● Exercise instructions
Copy, from the entries below, each line in which the string "League" appears.
[[ Given data open ]]
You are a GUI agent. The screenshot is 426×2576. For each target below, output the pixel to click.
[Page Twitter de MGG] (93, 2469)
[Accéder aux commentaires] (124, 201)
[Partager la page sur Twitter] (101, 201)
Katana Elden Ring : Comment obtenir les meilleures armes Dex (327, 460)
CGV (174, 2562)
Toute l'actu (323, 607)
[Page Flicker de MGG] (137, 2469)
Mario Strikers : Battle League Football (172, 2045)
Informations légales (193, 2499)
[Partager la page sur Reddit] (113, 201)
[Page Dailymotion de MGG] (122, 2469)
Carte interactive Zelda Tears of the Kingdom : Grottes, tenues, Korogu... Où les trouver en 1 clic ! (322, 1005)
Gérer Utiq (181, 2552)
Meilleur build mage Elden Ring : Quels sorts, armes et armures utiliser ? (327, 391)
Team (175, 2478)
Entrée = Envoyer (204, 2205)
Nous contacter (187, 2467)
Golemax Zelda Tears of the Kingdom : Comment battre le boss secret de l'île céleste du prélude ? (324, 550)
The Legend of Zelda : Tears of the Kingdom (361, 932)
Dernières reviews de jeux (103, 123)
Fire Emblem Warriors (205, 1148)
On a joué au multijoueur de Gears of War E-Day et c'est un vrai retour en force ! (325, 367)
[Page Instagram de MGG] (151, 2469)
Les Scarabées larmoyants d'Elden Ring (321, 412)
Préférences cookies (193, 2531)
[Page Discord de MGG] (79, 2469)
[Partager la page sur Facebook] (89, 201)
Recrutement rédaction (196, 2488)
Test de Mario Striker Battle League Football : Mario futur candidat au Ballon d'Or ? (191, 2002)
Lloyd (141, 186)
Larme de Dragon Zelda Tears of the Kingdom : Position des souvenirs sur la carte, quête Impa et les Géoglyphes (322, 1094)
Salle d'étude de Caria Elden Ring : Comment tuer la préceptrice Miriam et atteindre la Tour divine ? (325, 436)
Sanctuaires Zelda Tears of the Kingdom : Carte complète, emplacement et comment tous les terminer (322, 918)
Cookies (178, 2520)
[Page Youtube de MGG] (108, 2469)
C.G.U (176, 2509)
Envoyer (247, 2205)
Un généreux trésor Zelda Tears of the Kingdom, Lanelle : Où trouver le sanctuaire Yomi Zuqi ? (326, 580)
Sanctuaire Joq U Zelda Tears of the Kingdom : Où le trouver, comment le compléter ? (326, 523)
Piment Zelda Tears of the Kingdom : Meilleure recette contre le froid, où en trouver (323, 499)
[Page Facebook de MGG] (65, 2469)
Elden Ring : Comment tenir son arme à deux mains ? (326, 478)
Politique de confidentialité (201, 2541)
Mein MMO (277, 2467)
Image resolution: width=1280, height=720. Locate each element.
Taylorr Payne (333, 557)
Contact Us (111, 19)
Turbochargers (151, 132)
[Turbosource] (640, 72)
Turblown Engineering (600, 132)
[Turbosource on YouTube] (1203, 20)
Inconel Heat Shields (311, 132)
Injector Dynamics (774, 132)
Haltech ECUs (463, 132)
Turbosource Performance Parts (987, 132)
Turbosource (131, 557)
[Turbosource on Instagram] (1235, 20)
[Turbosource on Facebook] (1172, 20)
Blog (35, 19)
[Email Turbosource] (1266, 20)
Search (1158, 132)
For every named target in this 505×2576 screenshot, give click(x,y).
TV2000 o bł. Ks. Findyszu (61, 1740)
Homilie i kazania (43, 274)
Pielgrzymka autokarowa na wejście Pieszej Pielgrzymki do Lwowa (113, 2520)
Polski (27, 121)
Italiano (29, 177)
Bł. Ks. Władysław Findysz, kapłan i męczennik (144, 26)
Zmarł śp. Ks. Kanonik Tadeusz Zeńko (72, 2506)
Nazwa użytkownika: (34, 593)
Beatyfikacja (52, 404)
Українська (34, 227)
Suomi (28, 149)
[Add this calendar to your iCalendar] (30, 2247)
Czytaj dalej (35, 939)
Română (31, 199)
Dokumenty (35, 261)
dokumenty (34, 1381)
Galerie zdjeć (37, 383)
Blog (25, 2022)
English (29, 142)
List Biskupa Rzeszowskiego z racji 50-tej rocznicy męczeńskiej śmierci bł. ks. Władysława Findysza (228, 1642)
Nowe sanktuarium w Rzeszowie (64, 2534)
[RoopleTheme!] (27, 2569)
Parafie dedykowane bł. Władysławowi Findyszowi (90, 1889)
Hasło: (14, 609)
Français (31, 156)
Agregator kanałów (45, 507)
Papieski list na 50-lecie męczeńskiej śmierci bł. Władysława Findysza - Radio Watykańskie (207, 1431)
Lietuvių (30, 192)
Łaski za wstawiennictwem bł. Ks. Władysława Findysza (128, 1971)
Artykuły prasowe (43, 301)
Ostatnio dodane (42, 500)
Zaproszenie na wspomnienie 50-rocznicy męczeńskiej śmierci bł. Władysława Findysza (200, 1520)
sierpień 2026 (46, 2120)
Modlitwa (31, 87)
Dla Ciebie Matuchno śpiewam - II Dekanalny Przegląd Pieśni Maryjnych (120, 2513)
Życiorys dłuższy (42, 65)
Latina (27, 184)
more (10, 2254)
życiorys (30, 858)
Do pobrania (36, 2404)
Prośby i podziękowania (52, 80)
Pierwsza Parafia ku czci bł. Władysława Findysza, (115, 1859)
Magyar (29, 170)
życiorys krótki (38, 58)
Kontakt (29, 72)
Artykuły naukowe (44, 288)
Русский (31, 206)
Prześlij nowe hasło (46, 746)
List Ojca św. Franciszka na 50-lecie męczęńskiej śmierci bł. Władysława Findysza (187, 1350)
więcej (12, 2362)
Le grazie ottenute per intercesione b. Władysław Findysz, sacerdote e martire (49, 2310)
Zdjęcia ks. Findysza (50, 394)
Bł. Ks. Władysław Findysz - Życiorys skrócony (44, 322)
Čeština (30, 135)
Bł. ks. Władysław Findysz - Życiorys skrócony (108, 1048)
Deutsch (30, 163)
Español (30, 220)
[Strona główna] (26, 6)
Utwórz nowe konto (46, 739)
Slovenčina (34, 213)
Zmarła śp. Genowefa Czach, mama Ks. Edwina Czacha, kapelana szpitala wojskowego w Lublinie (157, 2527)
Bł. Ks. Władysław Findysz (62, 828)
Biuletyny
[[ Given data closed ]]
● Your solution
Mario Strikers : Battle League Football (172, 2045)
Test de Mario Striker Battle League Football : Mario futur candidat au Ballon d'Or ? (191, 2002)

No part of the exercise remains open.